Given instruction :: Carry on the article about how cooperative each game-playing algorithm is, starting right after its R code that builds the median data frame.
— START Given passage —
Computing the average cooperative responses by algorithm after playing 500 games of 200 rounds each should help us understand which algorithm tends to play nice and which ones are more selfish. For the sake of reproducibility, we’ve set a seed and established an equal, fixed probability of defection and cooperation across algorithms.

Code for algorithm median cooperation
mean_df <- data.frame(Median = c(replicate(500,median(
                                sample(copy.cat(200,c(.35,.27),0)$P2,
                                       replace = T))),
                              replicate(500,median(
                                sample(prober(200,c(.35,.27),0,.05)$P2,
                                       replace = T))),
                              replicate(500,median(
                                sample(tit.for.tat(200,c(.35,.27),0)$P2,
                                       replace = T))),
                              replicate(500,median(
                                sample(exact.revenge(200,c(.35,.27),0)$P2,
                                       replace = T)))),
                      kind = factor(rep(
                        c("Copy.Cat", "Prober", "TFT", "Revenge"), 
                                    each = 500),
    levels = c("Copy.Cat", "Prober", "TFT", "Revenge")))
— END Given passage —
— START Source material —
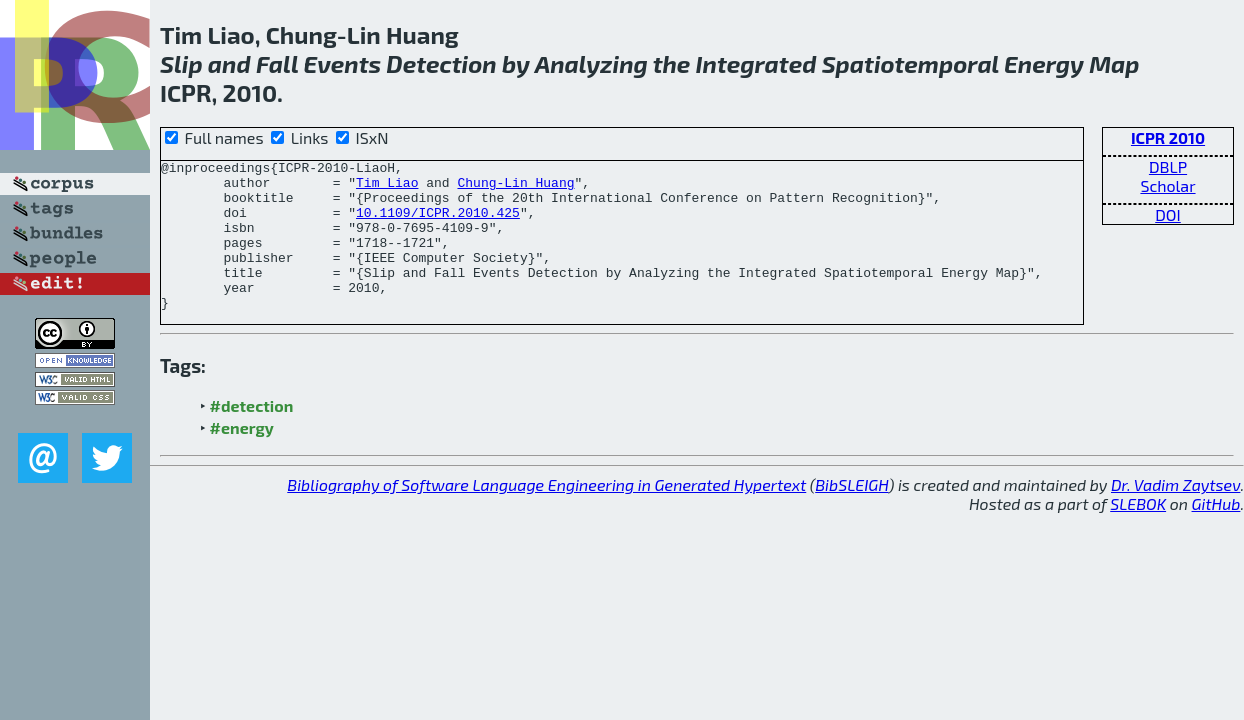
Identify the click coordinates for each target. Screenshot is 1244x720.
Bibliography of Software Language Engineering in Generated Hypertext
— END Source material —
The reply ::
clrs <- c(
  "#FFBE00",  # MCRN yellow
  "#B92F0A",  # MCRN red
  "#7C225C",  # MCRN maroon
  "#394DAA"   # MCRN Blue
)
p0 <- ggplot(mean_df, aes(x = mean, fill = kind)) +
     geom_density(alpha = .45) +
  ylim(0,25) +
  labs(x = "Avg. cooperative response") +
  scale_fill_manual(values = clrs) +
  labs(colour = "Algorithm")
Average cooperative responses

Average cooperative responses

The cooperative response plot shows that, on average, the tit–for–tat algorithm cooperates more often than the vengeful and the prober algorithms, but just as much as copy.cat5.

5 I used the Wilcoxon rank sum test to compute the difference in medians and check if the algorithm distributions are stochastically equivalent. It’s not clear whether the prober algorithm is equivalent to tit.for.tat, but the test shows a statistically significant difference in the algorithms’ median cooperative responses.

Code

wilcox_gt <- mean_df |> 
  filter(kind == c("TFT","Prober")) |> 
  pivot_longer(cols = -kind, names_to = "vars", 
               values_to = "values") |>
  group_by(vars) |> 
  summarize(
  Estimate = wilcox.test(values~kind, conf.int = T)$estimate,
  Sig. = wilcox.test(values~kind, conf.int = T)$p.value 
  ) |> 
  gt() |> 
  tab_header(
    title = md("*Comparison of Tit×Tat and Prober cooperative responses*")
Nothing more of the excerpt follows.